Las pymes de Chubut atraviesan un escenario complejo marcado por la caída del consumo, la apertura de importaciones y las dificultades para competir en un contexto de innovación tecnológica. Así lo expresó el presidente de la Federación Empresaria del Chubut (FECh), Carlos Lorenzo, quien aseguró que el sector «aguanta» pese al congelamiento de la actividad económica y remarcó que muchas empresas deberán reconvertirse para poder mantenerse en pie.
En ese marco, destacó que la entidad impulsó una capacitación provincial que reunió a más de 500 participantes con el objetivo de preparar a comerciantes, emprendedores e industriales para incorporar nuevas herramientas y afrontar los cambios del mercado. Además, reveló que junto al Ministerio de Educación de Chubut se puso en marcha un programa para formar 3.000 personas por año en oficios vinculados al desarrollo industrial, aunque advirtió que la continuidad del proyecto quedó condicionada por la demora en el envío de fondos nacionales comprometidos para financiar los insumos.
Lorenzo explicó que la iniciativa busca preparar mano de obra para las oportunidades que podrían generar proyectos como Vaca Muerta Sur, los data centers y las inversiones asociadas al RIGI, evitando que vuelva a repetirse la falta de personal calificado que, según señaló, ya ocurrió en otras regiones del país. «No queremos que las empresas locales queden afuera de esas oportunidades», afirmó.

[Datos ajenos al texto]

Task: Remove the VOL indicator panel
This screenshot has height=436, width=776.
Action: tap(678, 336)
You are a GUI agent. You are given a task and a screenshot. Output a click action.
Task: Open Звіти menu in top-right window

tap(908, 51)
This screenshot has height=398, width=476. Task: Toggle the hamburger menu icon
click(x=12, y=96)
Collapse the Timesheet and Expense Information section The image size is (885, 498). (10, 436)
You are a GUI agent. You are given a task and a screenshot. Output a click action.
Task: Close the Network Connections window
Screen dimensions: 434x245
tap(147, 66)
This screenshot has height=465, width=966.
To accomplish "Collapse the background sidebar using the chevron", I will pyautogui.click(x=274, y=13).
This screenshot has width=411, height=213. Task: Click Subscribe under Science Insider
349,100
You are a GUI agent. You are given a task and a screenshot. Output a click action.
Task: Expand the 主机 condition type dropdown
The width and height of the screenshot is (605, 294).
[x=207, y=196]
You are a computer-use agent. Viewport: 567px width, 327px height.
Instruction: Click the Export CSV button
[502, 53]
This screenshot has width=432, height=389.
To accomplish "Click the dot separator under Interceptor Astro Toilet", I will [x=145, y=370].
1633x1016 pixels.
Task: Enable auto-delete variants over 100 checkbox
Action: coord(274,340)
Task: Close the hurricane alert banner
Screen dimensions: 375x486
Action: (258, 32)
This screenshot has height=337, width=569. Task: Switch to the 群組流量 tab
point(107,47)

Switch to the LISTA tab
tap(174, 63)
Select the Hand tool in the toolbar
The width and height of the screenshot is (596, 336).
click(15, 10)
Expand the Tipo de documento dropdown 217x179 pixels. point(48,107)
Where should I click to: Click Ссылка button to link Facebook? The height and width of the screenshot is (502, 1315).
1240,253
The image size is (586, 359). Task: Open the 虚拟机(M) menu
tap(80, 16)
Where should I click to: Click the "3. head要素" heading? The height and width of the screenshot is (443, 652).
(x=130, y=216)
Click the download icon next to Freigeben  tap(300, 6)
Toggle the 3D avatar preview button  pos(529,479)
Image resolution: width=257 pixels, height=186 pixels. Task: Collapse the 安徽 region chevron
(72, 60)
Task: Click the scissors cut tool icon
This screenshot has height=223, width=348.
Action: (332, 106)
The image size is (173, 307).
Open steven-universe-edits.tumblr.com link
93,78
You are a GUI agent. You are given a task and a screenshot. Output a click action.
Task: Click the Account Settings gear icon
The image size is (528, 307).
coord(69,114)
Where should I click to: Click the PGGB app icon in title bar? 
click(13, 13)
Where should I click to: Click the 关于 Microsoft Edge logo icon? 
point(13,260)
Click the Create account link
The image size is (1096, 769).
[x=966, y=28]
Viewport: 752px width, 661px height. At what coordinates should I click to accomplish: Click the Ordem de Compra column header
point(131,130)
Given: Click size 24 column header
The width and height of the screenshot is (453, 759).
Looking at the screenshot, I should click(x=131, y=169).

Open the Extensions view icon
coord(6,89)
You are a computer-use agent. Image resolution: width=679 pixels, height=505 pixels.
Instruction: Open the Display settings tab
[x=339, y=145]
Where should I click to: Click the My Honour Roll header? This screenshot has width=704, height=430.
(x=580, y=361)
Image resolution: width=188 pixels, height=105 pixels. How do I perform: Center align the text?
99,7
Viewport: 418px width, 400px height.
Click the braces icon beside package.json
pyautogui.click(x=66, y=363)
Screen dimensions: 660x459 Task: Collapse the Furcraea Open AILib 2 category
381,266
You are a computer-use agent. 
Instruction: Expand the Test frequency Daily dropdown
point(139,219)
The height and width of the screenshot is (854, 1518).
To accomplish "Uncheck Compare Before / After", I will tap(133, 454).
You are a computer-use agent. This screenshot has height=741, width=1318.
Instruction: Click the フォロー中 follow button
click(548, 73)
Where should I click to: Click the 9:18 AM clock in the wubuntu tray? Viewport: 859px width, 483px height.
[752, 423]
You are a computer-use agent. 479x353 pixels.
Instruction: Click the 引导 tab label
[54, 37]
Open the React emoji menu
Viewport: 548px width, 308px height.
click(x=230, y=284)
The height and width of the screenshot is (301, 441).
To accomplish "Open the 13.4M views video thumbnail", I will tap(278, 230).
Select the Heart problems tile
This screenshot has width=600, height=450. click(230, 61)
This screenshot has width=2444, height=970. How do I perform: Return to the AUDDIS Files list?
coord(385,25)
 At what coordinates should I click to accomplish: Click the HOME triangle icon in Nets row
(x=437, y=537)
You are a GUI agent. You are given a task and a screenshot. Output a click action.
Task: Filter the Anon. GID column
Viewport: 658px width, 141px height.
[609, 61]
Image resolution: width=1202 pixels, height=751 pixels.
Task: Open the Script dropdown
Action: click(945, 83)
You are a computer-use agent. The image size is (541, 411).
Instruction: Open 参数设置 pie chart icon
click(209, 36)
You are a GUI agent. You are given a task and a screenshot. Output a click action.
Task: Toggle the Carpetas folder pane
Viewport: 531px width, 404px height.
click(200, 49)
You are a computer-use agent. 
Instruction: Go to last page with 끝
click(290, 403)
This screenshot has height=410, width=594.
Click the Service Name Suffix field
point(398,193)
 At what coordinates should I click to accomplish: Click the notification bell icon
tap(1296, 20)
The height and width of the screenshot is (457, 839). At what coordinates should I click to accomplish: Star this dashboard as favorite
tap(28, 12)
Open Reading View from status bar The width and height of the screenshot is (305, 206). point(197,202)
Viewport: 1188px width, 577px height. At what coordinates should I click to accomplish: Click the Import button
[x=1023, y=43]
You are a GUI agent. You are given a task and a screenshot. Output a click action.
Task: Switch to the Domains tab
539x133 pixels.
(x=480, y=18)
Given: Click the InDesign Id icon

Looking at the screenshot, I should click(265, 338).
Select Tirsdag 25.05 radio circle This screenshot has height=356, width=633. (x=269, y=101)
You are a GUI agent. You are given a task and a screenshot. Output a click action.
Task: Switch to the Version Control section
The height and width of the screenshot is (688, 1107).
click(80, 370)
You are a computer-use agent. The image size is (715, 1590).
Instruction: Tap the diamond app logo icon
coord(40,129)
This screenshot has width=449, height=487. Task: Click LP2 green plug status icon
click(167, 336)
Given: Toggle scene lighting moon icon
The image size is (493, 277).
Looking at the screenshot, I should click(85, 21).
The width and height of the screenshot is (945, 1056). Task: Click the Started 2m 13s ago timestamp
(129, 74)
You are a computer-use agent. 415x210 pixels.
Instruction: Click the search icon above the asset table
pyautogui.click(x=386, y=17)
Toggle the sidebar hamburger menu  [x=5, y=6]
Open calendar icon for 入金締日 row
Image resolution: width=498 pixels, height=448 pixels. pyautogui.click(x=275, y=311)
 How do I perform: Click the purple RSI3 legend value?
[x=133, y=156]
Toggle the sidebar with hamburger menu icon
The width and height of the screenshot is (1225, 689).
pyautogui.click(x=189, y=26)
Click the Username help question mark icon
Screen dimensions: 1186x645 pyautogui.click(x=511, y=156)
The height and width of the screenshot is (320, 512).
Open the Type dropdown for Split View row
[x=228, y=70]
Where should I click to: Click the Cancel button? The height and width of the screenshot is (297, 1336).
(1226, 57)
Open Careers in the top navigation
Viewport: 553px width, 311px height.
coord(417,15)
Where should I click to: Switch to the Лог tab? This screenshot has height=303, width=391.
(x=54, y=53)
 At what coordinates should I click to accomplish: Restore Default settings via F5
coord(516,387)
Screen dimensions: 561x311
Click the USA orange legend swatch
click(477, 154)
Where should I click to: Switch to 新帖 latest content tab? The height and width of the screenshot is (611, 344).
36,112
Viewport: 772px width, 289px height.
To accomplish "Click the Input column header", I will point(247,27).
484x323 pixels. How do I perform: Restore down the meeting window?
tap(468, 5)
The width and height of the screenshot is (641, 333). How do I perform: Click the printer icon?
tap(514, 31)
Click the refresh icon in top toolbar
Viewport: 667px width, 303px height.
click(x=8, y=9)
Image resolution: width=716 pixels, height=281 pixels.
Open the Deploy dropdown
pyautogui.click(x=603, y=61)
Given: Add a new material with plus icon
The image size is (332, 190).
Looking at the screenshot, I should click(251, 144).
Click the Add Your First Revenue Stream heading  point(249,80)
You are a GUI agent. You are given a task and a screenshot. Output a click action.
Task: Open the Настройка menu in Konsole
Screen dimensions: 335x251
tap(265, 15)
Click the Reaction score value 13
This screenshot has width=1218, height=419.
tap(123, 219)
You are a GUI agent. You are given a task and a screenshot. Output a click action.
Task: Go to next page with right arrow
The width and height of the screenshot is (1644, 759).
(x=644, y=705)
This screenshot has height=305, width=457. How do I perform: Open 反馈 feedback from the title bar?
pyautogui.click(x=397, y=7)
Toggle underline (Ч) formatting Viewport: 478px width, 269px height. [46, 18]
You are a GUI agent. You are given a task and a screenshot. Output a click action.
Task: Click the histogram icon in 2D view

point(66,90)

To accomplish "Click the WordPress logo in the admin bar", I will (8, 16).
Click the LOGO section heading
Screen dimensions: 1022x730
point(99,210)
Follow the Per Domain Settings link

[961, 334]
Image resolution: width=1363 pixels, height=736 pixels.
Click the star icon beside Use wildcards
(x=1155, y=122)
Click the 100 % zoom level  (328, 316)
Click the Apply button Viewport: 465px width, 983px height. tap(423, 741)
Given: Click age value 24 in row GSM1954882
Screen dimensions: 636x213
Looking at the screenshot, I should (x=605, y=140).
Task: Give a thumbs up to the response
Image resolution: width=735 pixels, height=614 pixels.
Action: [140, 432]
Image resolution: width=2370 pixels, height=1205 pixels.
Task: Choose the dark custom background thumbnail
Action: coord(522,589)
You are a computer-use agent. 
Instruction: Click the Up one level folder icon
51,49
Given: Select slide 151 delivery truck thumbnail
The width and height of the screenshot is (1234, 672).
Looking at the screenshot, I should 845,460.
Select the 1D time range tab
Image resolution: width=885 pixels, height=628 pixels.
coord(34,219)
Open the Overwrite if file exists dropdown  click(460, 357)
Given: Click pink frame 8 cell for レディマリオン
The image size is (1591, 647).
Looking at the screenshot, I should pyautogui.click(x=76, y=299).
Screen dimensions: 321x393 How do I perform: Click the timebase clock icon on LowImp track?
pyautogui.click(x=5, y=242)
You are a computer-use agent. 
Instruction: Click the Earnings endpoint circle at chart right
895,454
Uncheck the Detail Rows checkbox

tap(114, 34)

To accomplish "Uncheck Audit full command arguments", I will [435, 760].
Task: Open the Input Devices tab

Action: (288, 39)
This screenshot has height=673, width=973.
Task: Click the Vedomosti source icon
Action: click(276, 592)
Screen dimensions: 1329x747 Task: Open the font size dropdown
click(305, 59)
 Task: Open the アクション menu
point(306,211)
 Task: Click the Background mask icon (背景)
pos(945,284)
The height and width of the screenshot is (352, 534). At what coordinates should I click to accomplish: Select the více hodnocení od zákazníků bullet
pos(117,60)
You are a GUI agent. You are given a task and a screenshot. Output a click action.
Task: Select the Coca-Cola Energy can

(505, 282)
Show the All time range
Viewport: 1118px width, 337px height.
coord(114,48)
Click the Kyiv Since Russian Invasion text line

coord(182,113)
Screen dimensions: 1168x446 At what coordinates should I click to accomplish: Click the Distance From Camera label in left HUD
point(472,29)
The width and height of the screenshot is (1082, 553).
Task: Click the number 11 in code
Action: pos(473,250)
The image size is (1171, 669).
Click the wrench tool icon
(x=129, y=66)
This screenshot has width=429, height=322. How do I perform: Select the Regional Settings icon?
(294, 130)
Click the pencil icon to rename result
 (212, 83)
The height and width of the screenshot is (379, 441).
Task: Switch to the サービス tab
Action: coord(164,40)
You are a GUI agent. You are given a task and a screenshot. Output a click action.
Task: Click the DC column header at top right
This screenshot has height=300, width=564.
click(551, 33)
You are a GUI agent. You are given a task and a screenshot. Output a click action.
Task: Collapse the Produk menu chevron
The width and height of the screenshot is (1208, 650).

Por otra parte, el dirigente también manifestó su preocupación por el creciente endeudamiento de las pymes, al sostener que muchas compañías recurrieron al crédito para sostenerse durante los últimos meses y hoy enfrentan serias dificultades para afrontar esos compromisos. Si bien consideró necesario que la Argentina se inserte en el mundo y mejore su competitividad, insistió en que ese proceso debe realizarse de manera gradual para evitar que las pequeñas y medianas empresas queden en desventaja frente a la competencia externa.